# Computer Program Streamlines Complex Work Scheduling

Princeton University chemical engineer Christodoulos Floudas and his students didn't set out to invent a computer program that could transform the way day-to-day work assignments are made across government and industry.

Initially, in fact, Floudas, graduate student Stacy Janak and Martin Taylor, who is now an M.D.- Ph.D. student at Johns Hopkins, were attempting to solve just one very specialized problem: What is the best way for the National Science Foundation (NSF) to efficiently and fairly assign funding proposals to its many reviewers?

"We've been doing this by hand for years," explains NSF program manager Maria Burka, "and it's very time-consuming."

The foundation receives more than 40,000 grant applications every year, of which about 11,000 receive funding based upon reviewer recommendations. The challenge is to assign each grant application to the appropriate reviewers, so no one reviewer is over worked or has a conflict that would render his or her judgment suspect.

Over the past decade, moreover, the assignment task has become vastly more difficult, as NSF has launched large-scale, multidisciplinary programs in fields such as nanotechnology and next-generation sensor development. These programs can draw hundreds of proposals, which then have to be assigned to reviewers in many different disciplines, says Burka. "It's just an unbelievable undertaking."

So finally, Burka and her fellow NSF program officer, T.J. Mountziaris, turned to Floudas and his students for help.

The Princeton team came up with an algorithm that within seconds can optimally assign 100 proposals to dozens of different reviewers. "And frankly," says Burka, "it sometimes gives us a better solution than if we did it by hand."

Indeed, the solution Floudas and his colleagues invented has potential applications that extend far beyond NSF's review problem. The researchers say the same solution could be used by hospitals to schedule interns and nurses, by the military to deploy combat units or by school administrations to assign teachers to classes.

The NSF review dilemma belongs to a class of mathematical problems known as the "General Assignment Problem" or GAP, which has been the subject of considerable research over the past 20 years.

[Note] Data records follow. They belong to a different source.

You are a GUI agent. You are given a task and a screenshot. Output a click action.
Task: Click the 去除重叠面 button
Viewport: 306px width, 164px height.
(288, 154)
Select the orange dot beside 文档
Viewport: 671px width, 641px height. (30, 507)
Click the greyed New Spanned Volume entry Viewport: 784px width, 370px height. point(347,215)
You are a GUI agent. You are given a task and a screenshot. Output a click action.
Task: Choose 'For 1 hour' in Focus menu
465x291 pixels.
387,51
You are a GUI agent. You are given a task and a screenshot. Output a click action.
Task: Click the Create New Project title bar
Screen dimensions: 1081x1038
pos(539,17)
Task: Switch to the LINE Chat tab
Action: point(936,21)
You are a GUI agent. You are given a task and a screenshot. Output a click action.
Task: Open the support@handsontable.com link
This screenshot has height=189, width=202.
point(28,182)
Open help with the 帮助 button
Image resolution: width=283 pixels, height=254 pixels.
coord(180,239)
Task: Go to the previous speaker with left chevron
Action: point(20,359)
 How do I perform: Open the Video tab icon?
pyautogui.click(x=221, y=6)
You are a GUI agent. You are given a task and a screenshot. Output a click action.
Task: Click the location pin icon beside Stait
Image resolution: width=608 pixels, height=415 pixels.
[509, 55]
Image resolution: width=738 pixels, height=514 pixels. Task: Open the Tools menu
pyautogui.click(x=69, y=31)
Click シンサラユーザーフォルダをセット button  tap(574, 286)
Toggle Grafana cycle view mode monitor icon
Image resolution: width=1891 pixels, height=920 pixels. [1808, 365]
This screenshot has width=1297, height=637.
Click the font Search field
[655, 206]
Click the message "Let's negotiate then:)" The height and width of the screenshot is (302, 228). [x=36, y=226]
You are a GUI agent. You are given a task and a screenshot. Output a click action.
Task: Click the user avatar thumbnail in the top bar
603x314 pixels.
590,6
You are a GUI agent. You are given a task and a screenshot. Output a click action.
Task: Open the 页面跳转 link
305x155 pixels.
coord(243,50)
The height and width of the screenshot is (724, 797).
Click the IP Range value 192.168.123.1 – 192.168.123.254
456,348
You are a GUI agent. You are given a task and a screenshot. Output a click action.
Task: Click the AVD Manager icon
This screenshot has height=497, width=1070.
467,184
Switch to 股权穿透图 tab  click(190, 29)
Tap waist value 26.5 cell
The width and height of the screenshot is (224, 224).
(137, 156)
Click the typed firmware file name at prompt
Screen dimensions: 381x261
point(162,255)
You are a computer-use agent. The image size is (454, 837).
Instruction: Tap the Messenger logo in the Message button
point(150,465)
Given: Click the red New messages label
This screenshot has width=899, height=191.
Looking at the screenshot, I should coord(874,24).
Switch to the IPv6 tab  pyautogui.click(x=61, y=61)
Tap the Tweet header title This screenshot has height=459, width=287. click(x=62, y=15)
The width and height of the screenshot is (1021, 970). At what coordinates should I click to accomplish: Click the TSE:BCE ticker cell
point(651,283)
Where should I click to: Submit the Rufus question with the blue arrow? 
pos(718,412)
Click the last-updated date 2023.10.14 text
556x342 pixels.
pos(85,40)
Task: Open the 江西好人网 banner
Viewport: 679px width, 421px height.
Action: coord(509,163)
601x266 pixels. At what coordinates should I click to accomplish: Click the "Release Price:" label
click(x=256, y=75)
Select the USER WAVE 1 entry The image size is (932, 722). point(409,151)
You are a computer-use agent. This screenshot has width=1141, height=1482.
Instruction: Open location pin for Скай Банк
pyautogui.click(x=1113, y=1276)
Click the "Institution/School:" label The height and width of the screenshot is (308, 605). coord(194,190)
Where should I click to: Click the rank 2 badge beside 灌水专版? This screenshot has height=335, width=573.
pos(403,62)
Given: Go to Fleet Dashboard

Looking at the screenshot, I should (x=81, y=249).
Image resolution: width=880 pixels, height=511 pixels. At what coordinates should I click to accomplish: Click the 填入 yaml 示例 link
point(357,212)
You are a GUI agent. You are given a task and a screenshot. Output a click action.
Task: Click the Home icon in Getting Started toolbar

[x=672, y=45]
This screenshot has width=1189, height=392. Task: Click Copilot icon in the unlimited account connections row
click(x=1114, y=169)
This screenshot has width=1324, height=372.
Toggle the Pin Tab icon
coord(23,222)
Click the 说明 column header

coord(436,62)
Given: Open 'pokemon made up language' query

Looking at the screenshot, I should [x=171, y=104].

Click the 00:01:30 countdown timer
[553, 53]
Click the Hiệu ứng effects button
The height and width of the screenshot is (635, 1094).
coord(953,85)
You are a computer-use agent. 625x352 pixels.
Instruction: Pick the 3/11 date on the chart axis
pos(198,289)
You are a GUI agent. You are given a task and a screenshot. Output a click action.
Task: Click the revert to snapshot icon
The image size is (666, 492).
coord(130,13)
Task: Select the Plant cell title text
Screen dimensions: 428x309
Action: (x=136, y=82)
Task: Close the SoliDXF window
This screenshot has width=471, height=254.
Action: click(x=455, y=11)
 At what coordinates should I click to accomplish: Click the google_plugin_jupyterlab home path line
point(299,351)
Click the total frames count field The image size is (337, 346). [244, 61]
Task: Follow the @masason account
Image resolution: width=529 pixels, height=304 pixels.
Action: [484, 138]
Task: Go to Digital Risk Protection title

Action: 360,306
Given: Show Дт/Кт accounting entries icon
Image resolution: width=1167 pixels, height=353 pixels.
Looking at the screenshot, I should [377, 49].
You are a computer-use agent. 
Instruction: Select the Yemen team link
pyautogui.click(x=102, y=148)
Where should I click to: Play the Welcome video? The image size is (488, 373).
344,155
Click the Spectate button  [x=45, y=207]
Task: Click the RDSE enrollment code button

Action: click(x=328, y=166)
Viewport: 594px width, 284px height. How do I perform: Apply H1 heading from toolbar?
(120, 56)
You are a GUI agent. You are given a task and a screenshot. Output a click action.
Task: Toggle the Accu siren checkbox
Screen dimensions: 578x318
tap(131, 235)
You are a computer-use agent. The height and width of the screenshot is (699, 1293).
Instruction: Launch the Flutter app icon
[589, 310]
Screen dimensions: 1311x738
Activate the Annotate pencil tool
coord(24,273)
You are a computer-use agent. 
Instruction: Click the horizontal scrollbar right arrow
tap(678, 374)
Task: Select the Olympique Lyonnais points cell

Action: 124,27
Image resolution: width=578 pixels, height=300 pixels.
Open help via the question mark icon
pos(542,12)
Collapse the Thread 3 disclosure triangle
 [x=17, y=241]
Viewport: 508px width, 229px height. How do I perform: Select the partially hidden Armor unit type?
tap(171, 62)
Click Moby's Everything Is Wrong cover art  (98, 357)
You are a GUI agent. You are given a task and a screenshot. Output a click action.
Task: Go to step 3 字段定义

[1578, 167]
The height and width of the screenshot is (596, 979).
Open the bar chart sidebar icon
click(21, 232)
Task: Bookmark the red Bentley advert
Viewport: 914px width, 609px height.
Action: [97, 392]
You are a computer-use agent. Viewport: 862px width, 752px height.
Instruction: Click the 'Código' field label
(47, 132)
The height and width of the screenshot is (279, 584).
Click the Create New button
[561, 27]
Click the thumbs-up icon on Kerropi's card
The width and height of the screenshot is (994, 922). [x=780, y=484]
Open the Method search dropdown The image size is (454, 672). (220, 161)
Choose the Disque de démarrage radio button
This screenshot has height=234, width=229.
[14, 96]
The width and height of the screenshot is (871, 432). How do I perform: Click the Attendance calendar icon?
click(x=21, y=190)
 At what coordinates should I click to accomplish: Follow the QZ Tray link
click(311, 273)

Basically, as the number of variables in a mathematics problem increases, the computer power required to solve the problem can increase exponentially--making large problems potentially intractable.

For example, when Janak came up with a model for figuring out the optimal way to assign 100 proposals to 40 reviewers, she was confronted with more than 100,000 possibilities. The Princeton model narrowed those options down to the best way to assign several papers to each reviewer.

The researchers had to incorporate the following conditions into their model:

• Each reviewer had to be assigned approximately the same number of proposals.

• Each proposal had to be assigned to the same number of reviewers, each of whom had to have a different rank. Of four reviewers, each would hold a rank of either lead reviewer, scribe, first reviewer or second reviewer, and each reviewer had to hold different ranks approximately the same number of times.

• Reviewers who had a conflict of interest with a proposal could not be assigned to review it.

• Assignments had to take into account reviewer preferences for proposals; a reviewer who expressed a strong desire to review a particular proposal had to be given a higher reviewer rank than someone who had expressed less.

Janak says the difficult part of developing the model was distributing the proposals to reviewers in a fair way while taking into account the reviewers' preferences for certain proposals over others.

To ensure that the model hewed to these restrictions, Janak had to use an unusual set of techniques called "logic inference principles." "It's not a methodology that a lot of people use or are aware of, but it was something that was necessary in this case to derive our model," she says.

Maria Burka of the NSF began using the algorithm on an experimental basis in April. "It works beautifully," she said.

How is it that chemical engineers like Floudas and his team ended up solving a problem that apparently has nothing to do with chemical engineering? They specialize in optimization, which is essentially the science of inventing mathematical formulas to make things run efficiently. Floudas' group has applied optimization to problems in engineering, computational chemistry and molecular biology.

Floudas, who is an associate faculty member in the Program in Applied and Computational Mathematics and the Department of Operations Research and Financial Engineering, has written two textbooks on optimization, and his research group has made fundamental contributions to the field.

The *Industrial & Engineering Chemistry Research* journal electronically published a paper by the team about the algorithm in November. Princeton's Office of Technology Licensing filed a patent application on behalf of the researchers in July.